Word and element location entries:

........

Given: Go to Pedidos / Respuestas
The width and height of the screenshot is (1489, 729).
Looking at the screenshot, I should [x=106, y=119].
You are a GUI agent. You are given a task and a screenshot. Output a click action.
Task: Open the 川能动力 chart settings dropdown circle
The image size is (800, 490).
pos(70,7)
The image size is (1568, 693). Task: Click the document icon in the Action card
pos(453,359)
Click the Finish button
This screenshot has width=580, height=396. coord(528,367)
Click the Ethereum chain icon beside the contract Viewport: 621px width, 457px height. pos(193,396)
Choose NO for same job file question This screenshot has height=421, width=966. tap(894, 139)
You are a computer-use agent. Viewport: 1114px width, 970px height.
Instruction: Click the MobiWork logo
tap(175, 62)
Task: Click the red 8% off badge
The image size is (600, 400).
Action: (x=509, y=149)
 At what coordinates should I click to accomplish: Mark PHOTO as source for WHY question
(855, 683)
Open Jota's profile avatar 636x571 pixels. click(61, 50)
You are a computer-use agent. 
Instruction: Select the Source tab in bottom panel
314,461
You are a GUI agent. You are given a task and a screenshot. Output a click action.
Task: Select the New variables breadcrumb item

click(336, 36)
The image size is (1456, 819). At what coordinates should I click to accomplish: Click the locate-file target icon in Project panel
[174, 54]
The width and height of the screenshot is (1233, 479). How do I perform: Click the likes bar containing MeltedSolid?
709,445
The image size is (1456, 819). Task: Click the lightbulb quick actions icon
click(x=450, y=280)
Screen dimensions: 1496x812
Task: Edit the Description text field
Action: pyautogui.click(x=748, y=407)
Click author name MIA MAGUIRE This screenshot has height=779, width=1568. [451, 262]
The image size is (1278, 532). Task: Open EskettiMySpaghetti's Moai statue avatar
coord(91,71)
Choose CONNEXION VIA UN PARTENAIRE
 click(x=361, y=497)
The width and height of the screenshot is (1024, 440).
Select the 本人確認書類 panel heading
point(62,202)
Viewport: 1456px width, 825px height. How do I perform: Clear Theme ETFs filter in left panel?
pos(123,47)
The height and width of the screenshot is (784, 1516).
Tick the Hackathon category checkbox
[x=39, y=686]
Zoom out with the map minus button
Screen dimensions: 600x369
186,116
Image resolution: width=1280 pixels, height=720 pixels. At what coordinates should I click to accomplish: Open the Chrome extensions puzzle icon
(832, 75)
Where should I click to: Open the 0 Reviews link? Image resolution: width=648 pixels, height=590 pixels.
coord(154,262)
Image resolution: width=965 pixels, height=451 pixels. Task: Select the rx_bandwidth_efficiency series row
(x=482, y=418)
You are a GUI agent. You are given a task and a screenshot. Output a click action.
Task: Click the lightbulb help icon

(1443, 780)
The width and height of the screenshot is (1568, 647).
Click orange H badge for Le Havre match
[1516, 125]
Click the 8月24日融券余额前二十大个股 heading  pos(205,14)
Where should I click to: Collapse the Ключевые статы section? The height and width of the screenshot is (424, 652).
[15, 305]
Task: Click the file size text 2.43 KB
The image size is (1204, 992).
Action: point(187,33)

........

### TASK BRIEF
List each line in the entries above that contains the string "panel". Case counts.

### PROBLEM SOLUTION
Instruction: Select the Source tab in bottom panel
The image size is (1456, 819). At what coordinates should I click to accomplish: Click the locate-file target icon in Project panel
Select the 本人確認書類 panel heading
Viewport: 1456px width, 825px height. How do I perform: Clear Theme ETFs filter in left panel?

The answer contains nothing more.